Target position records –
++++++++++++++++++++

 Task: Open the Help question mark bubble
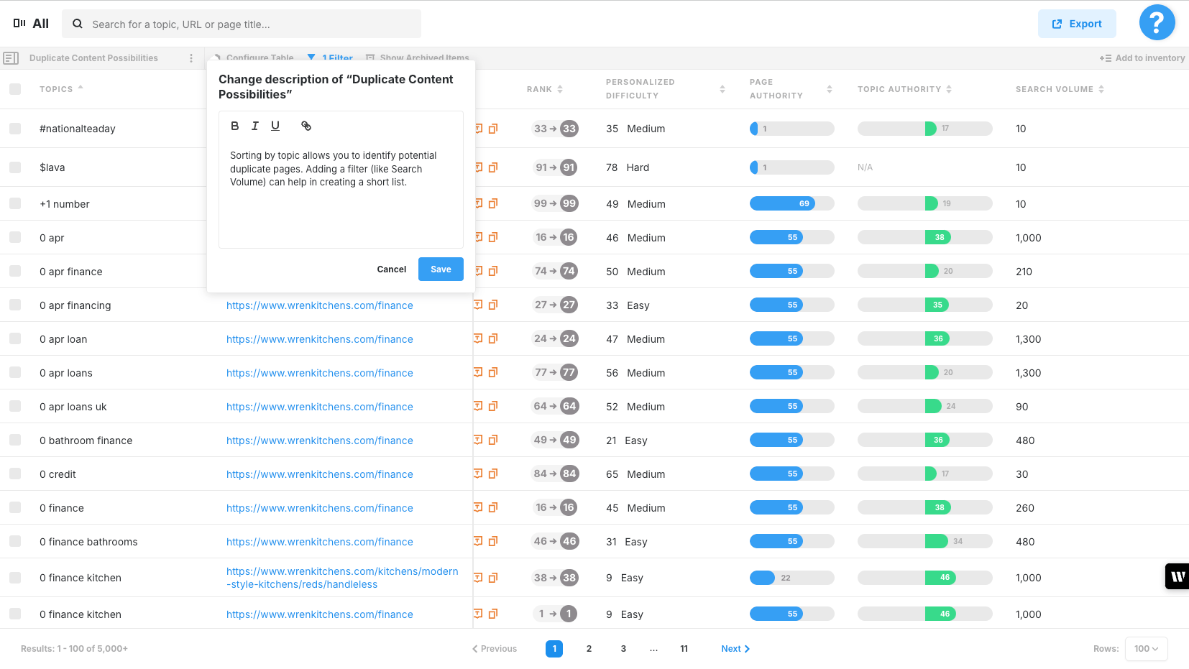(1157, 22)
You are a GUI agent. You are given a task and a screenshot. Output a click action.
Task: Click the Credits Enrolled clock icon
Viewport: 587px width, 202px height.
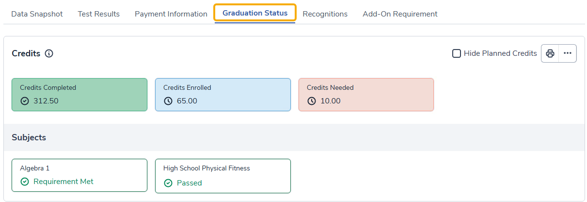(x=168, y=101)
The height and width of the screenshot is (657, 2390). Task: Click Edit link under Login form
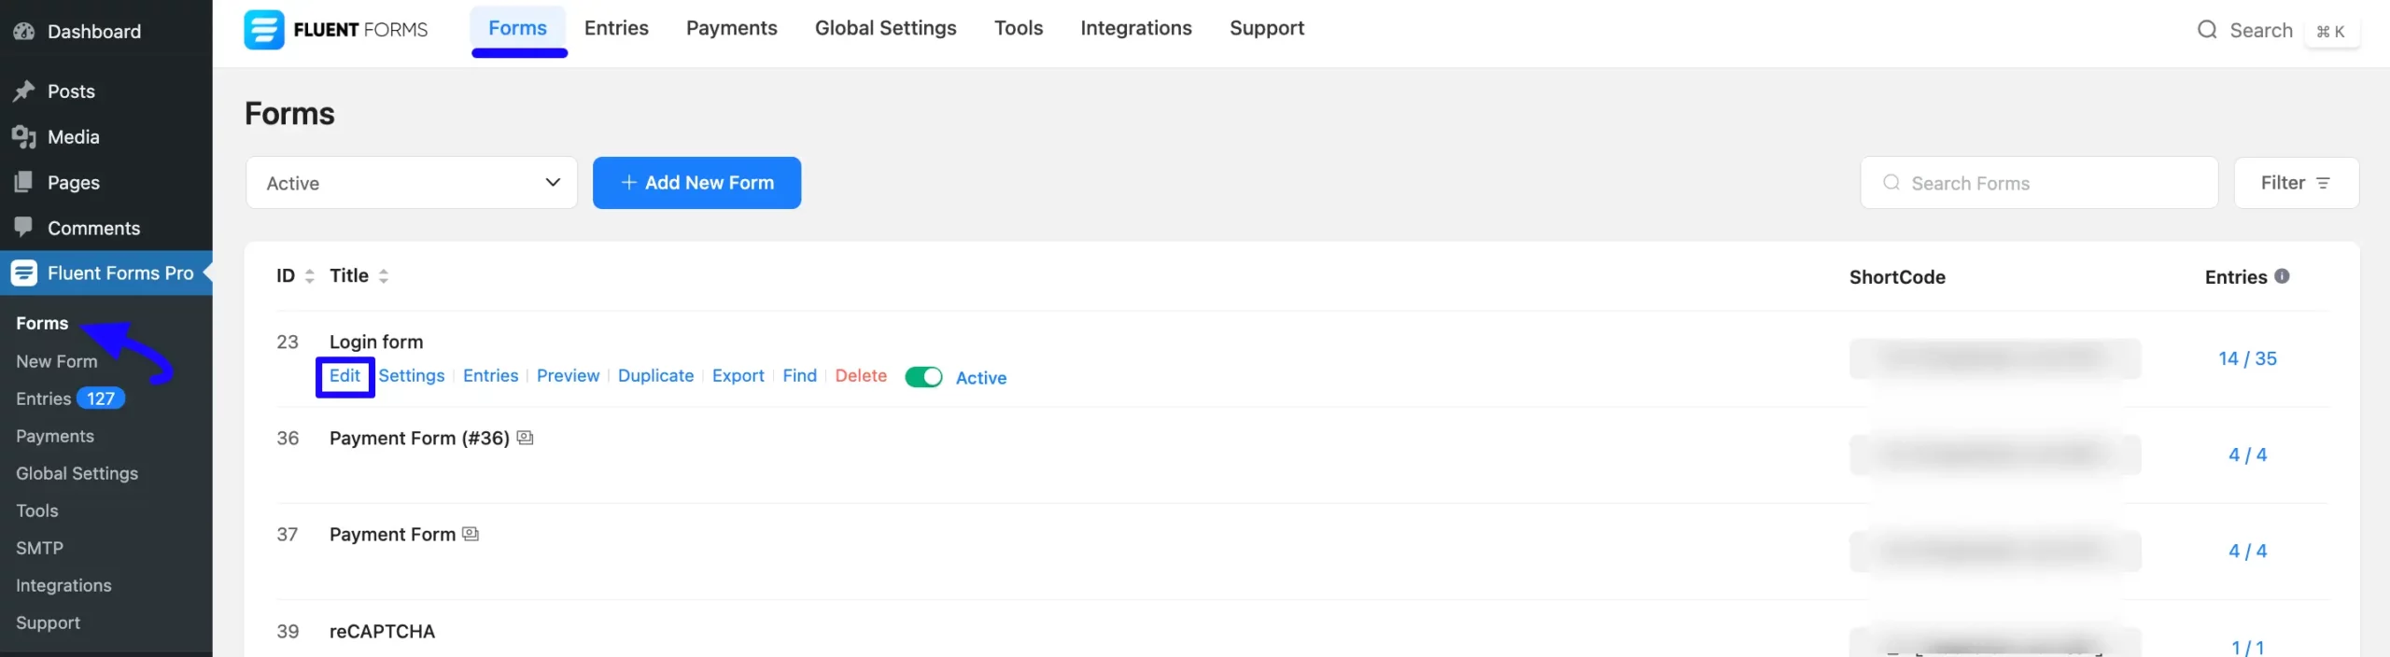(344, 376)
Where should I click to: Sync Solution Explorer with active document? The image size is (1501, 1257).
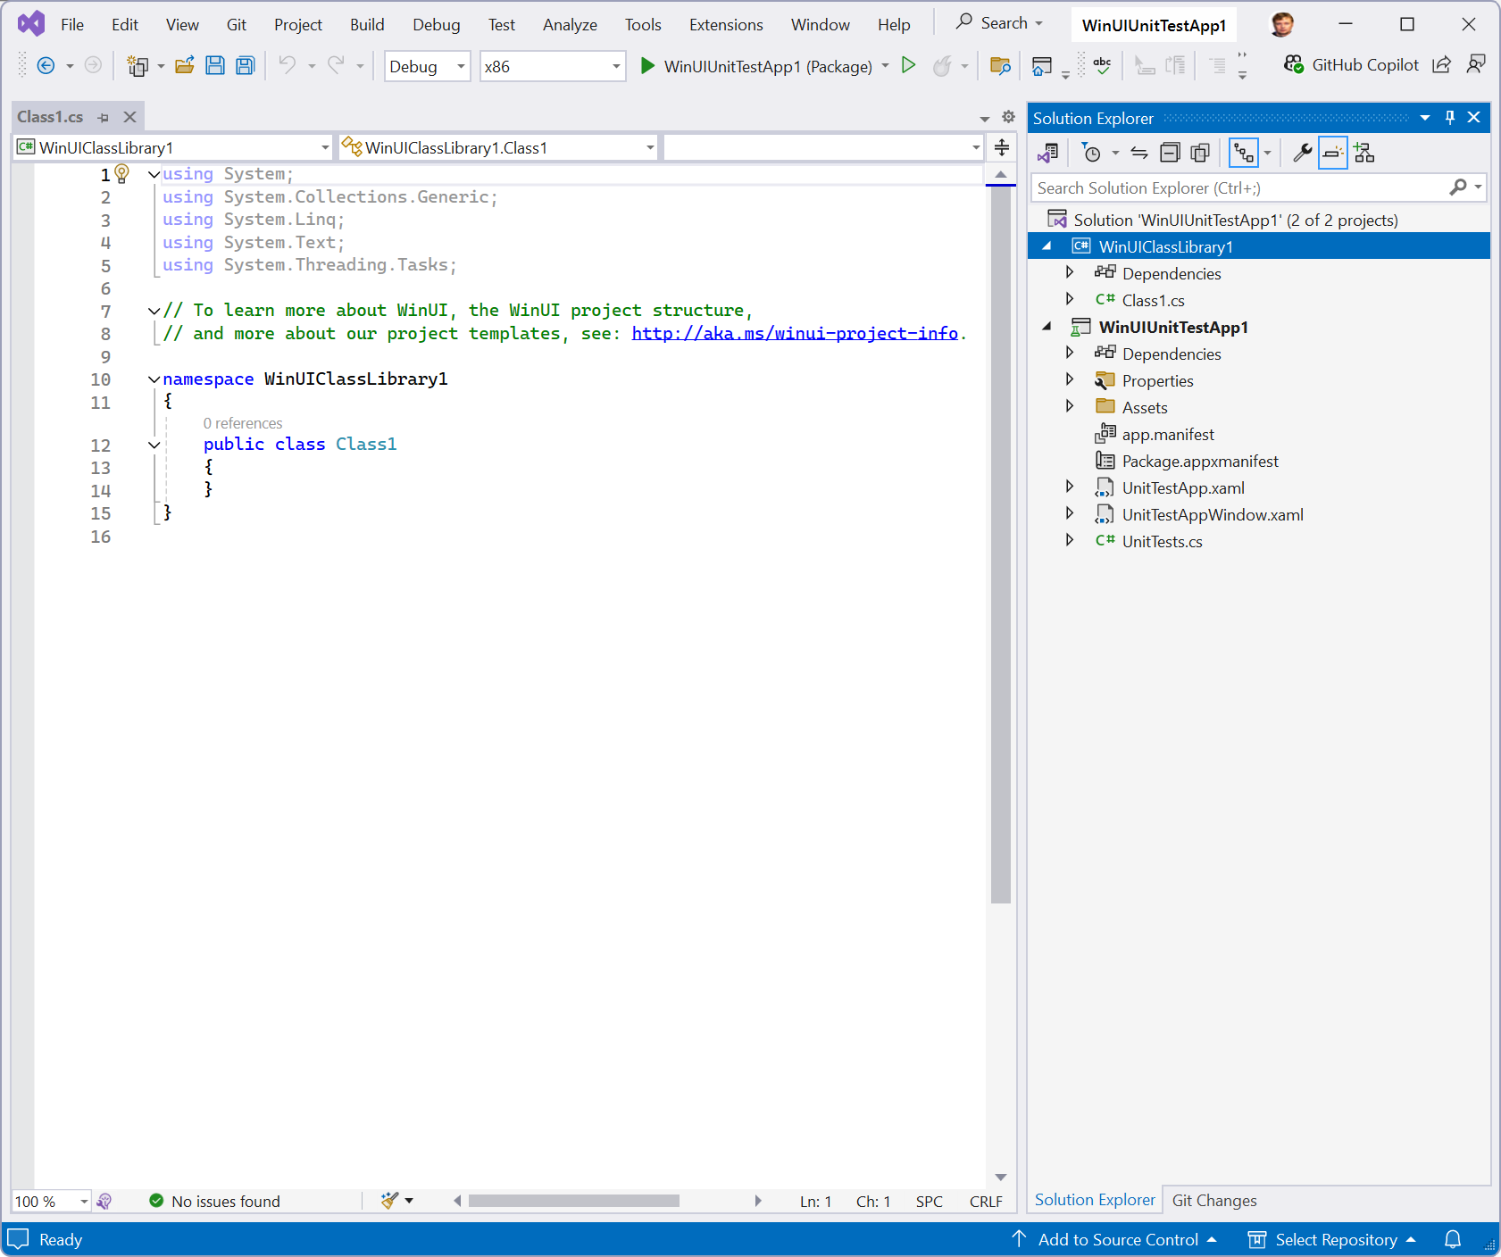pyautogui.click(x=1139, y=152)
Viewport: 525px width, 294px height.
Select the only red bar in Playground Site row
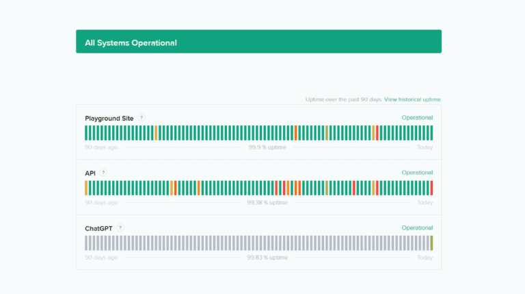tap(377, 133)
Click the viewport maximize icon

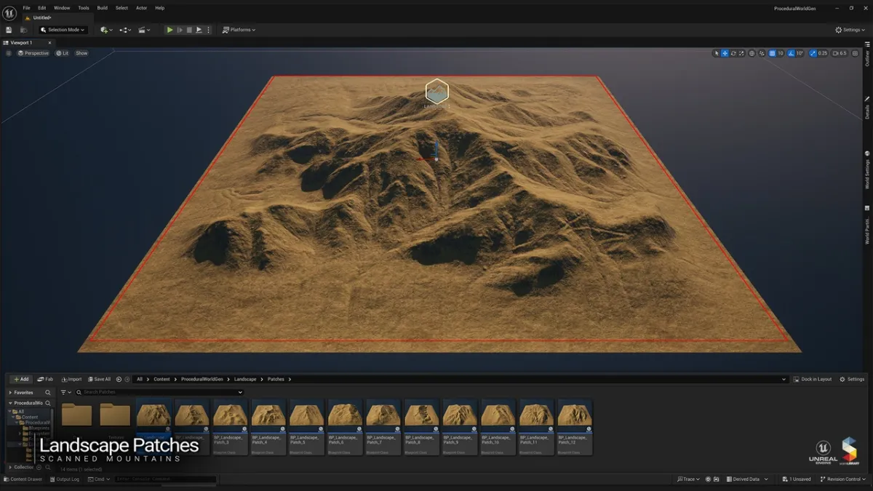click(856, 53)
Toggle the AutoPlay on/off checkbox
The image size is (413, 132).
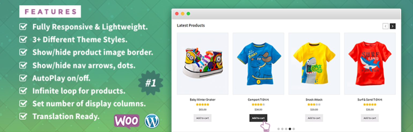(23, 78)
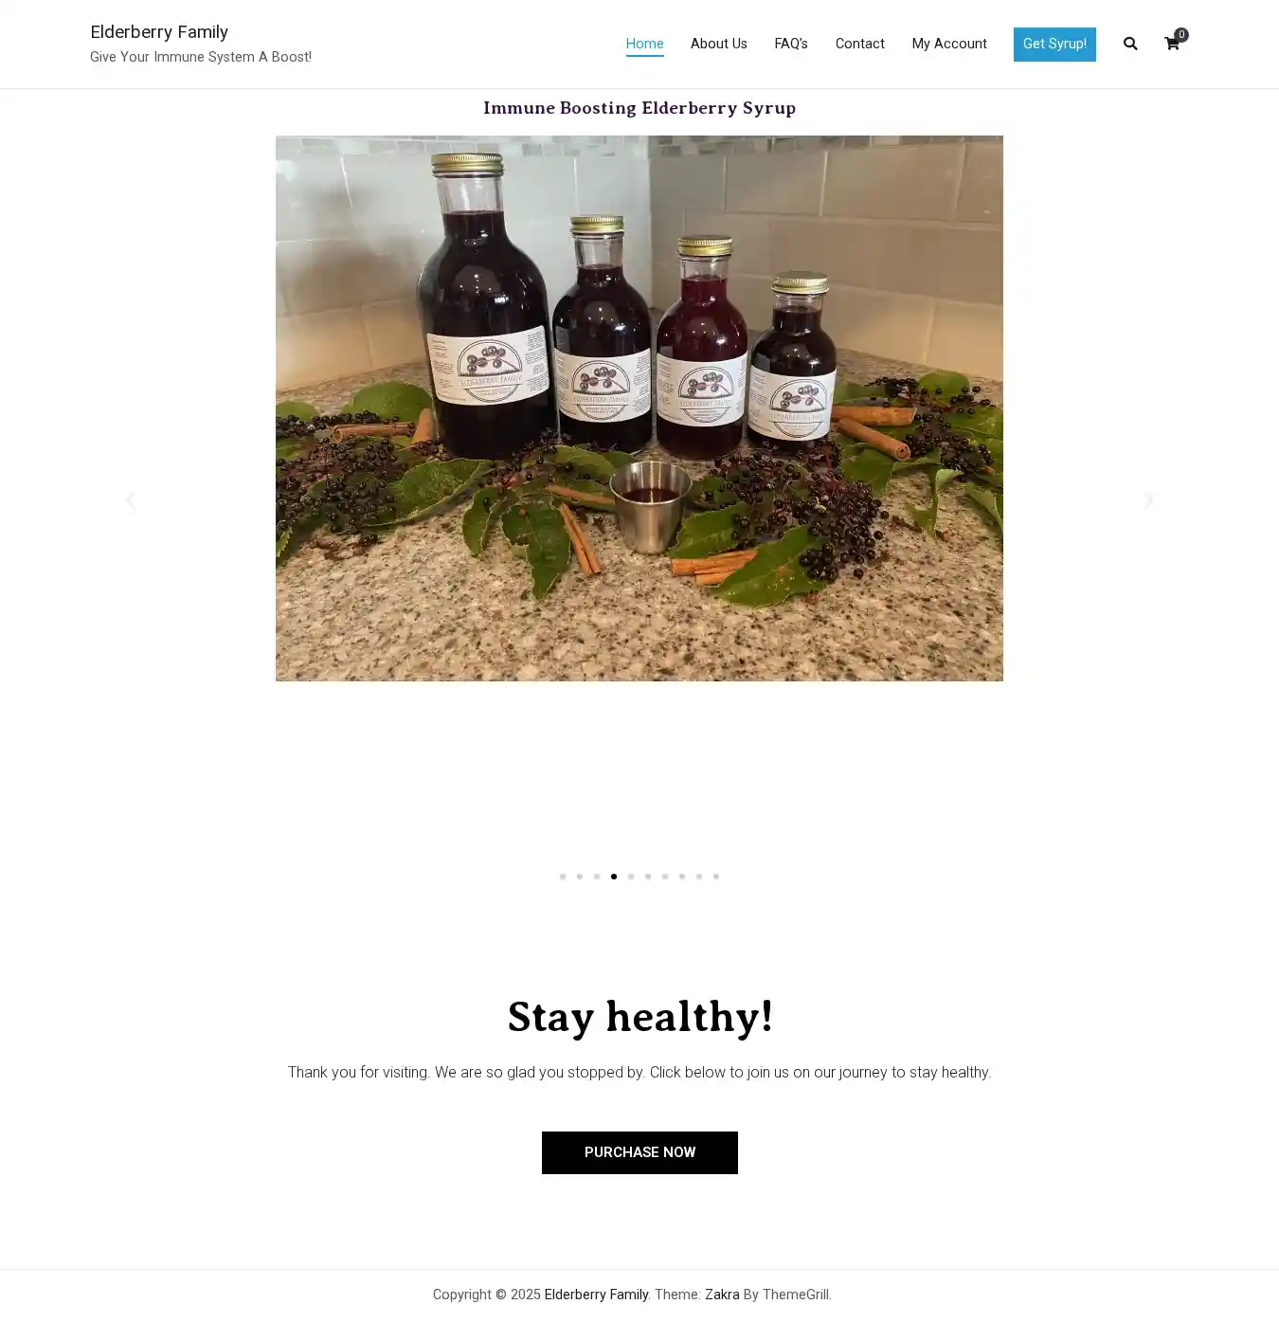Image resolution: width=1279 pixels, height=1322 pixels.
Task: Open the shopping cart icon
Action: point(1173,44)
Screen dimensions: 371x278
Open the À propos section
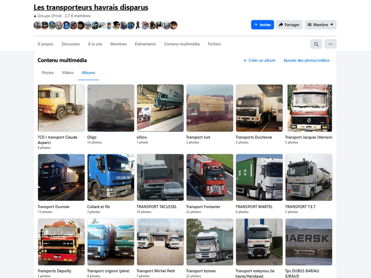pyautogui.click(x=45, y=44)
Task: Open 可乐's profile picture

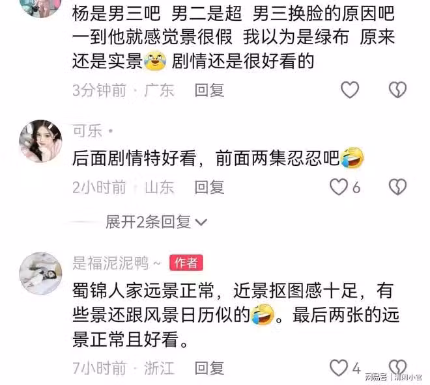Action: pos(40,141)
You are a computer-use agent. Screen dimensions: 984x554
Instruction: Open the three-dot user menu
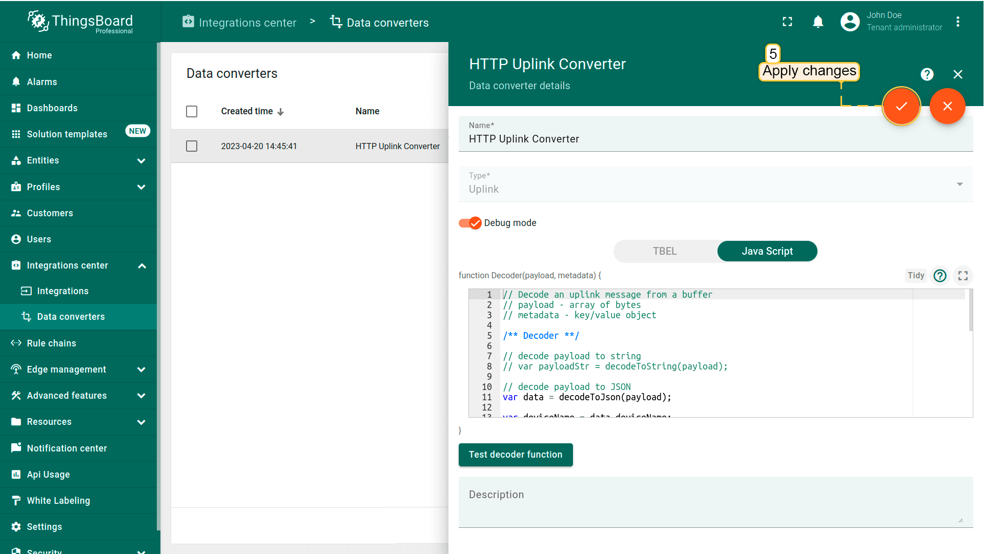957,22
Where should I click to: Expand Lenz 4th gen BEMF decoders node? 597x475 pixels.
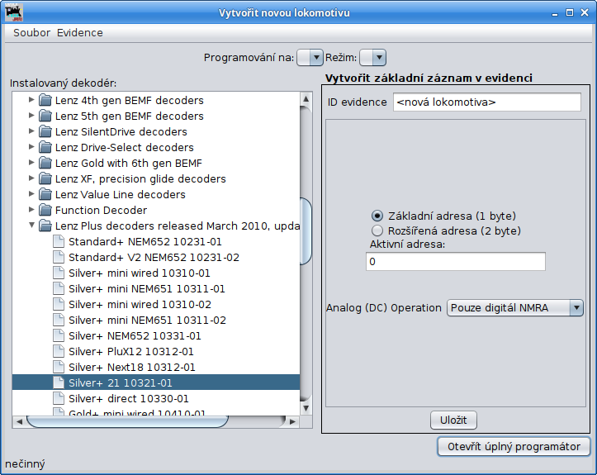click(x=31, y=100)
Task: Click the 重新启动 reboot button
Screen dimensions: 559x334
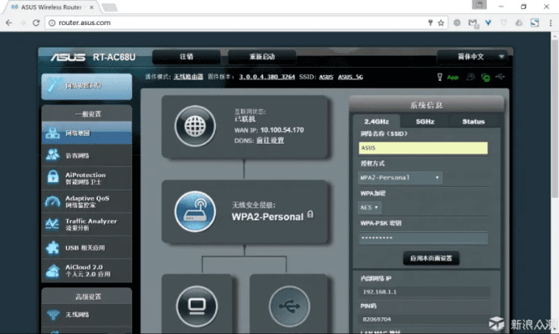Action: [260, 57]
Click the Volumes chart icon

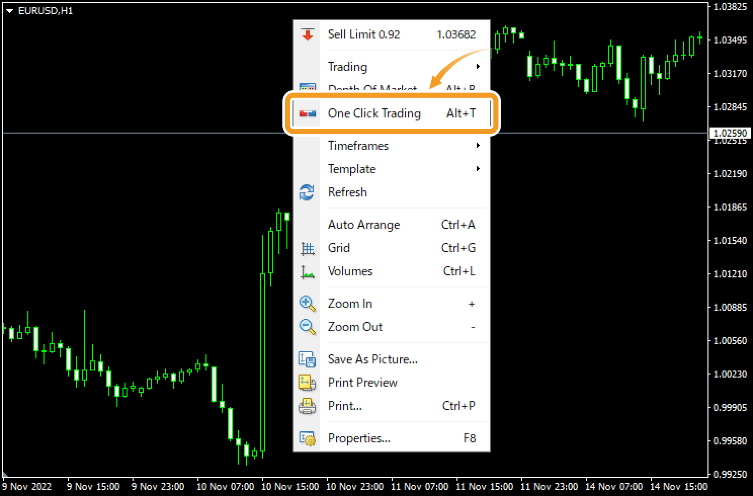[x=308, y=271]
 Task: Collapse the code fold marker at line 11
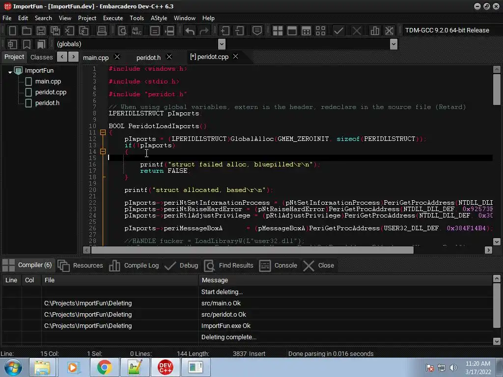click(x=103, y=133)
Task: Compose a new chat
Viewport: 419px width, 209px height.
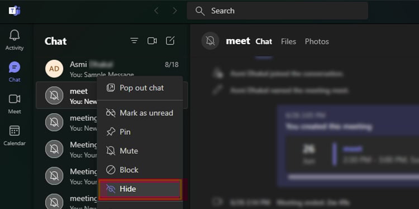Action: (x=170, y=41)
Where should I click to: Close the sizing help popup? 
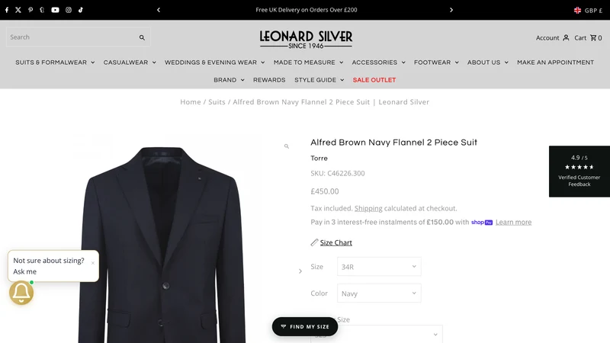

++++++++++++++++++++

Problem to work on – Copy the items from the line with "You are a GUI" to the line with "(x=168, y=101)", changing "clock icon" to "timer icon" and keeping everything else the same. Leave out the pictures.

Completed task –
You are a GUI agent. You are given a task and a screenshot. Output a click action.
Task: Click the Credits Enrolled timer icon
Viewport: 587px width, 202px height.
(x=168, y=101)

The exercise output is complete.